Try it: Repeat the data exactly as it appears.

Information shown:
::::::::

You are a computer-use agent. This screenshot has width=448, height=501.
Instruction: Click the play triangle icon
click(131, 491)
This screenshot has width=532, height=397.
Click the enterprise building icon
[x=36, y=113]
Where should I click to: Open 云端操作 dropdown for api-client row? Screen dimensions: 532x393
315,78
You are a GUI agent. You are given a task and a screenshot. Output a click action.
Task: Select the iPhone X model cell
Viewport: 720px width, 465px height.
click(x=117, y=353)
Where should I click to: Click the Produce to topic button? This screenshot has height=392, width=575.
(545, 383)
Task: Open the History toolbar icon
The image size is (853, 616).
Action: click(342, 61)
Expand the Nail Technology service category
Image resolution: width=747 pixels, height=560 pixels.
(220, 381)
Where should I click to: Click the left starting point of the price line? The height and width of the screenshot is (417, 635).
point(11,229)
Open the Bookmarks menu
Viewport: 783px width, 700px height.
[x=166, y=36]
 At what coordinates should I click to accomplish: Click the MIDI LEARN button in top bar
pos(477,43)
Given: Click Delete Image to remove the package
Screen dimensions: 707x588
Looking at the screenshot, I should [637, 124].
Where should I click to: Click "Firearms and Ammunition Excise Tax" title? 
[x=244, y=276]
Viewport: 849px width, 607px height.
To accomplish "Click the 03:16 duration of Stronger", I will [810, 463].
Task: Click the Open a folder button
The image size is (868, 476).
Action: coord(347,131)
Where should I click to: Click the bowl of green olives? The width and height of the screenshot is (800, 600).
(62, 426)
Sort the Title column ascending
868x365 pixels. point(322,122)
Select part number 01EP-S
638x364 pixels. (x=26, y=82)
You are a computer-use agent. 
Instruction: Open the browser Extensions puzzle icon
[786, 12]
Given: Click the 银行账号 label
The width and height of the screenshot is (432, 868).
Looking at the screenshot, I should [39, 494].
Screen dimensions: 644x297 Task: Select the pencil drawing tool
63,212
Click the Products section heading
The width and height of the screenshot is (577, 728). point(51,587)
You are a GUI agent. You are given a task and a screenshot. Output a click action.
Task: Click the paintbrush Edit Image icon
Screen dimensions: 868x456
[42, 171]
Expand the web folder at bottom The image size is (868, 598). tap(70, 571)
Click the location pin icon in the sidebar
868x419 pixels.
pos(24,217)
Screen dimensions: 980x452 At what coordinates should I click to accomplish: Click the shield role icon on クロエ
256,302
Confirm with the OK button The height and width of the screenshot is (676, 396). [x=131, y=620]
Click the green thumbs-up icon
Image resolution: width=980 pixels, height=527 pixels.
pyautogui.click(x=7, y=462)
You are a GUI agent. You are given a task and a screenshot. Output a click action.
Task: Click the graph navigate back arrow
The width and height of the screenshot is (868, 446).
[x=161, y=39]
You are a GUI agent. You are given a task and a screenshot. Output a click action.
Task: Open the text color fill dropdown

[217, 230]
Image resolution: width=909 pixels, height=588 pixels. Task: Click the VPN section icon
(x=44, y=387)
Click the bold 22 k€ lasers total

::::::::

Result for this exercise:
You are a computer-use agent. This screenshot has width=448, height=501.
Instruction: Click the play triangle icon
click(131, 491)
This screenshot has width=532, height=397.
Click the enterprise building icon
[x=36, y=113]
Where should I click to: Open 云端操作 dropdown for api-client row? Screen dimensions: 532x393
315,78
You are a GUI agent. You are given a task and a screenshot. Output a click action.
Task: Select the iPhone X model cell
Viewport: 720px width, 465px height.
click(x=117, y=353)
Where should I click to: Click the Produce to topic button? This screenshot has height=392, width=575.
(545, 383)
Task: Open the History toolbar icon
The image size is (853, 616).
Action: click(342, 61)
Expand the Nail Technology service category
Image resolution: width=747 pixels, height=560 pixels.
(220, 381)
Where should I click to: Click the left starting point of the price line? The height and width of the screenshot is (417, 635).
point(11,229)
Open the Bookmarks menu
Viewport: 783px width, 700px height.
[x=166, y=36]
 At what coordinates should I click to accomplish: Click the MIDI LEARN button in top bar
pos(477,43)
Given: Click Delete Image to remove the package
Screen dimensions: 707x588
Looking at the screenshot, I should [637, 124].
Where should I click to: Click "Firearms and Ammunition Excise Tax" title? 
[x=244, y=276]
Viewport: 849px width, 607px height.
To accomplish "Click the 03:16 duration of Stronger", I will [810, 463].
Task: Click the Open a folder button
The image size is (868, 476).
Action: coord(347,131)
Where should I click to: Click the bowl of green olives? The width and height of the screenshot is (800, 600).
(62, 426)
Sort the Title column ascending
868x365 pixels. point(322,122)
Select part number 01EP-S
638x364 pixels. (x=26, y=82)
You are a computer-use agent. 
Instruction: Open the browser Extensions puzzle icon
[786, 12]
Given: Click the 银行账号 label
The width and height of the screenshot is (432, 868).
Looking at the screenshot, I should [39, 494].
Screen dimensions: 644x297 Task: Select the pencil drawing tool
63,212
Click the Products section heading
The width and height of the screenshot is (577, 728). point(51,587)
You are a GUI agent. You are given a task and a screenshot. Output a click action.
Task: Click the paintbrush Edit Image icon
Screen dimensions: 868x456
[42, 171]
Expand the web folder at bottom The image size is (868, 598). tap(70, 571)
Click the location pin icon in the sidebar
868x419 pixels.
pos(24,217)
Screen dimensions: 980x452 At what coordinates should I click to accomplish: Click the shield role icon on クロエ
256,302
Confirm with the OK button The height and width of the screenshot is (676, 396). [x=131, y=620]
Click the green thumbs-up icon
Image resolution: width=980 pixels, height=527 pixels.
pyautogui.click(x=7, y=462)
You are a GUI agent. You are given a task and a screenshot. Output a click action.
Task: Click the graph navigate back arrow
The width and height of the screenshot is (868, 446).
[x=161, y=39]
You are a GUI agent. You are given a task and a screenshot. Output a click action.
Task: Open the text color fill dropdown

[217, 230]
Image resolution: width=909 pixels, height=588 pixels. Task: Click the VPN section icon
(x=44, y=387)
Click the bold 22 k€ lasers total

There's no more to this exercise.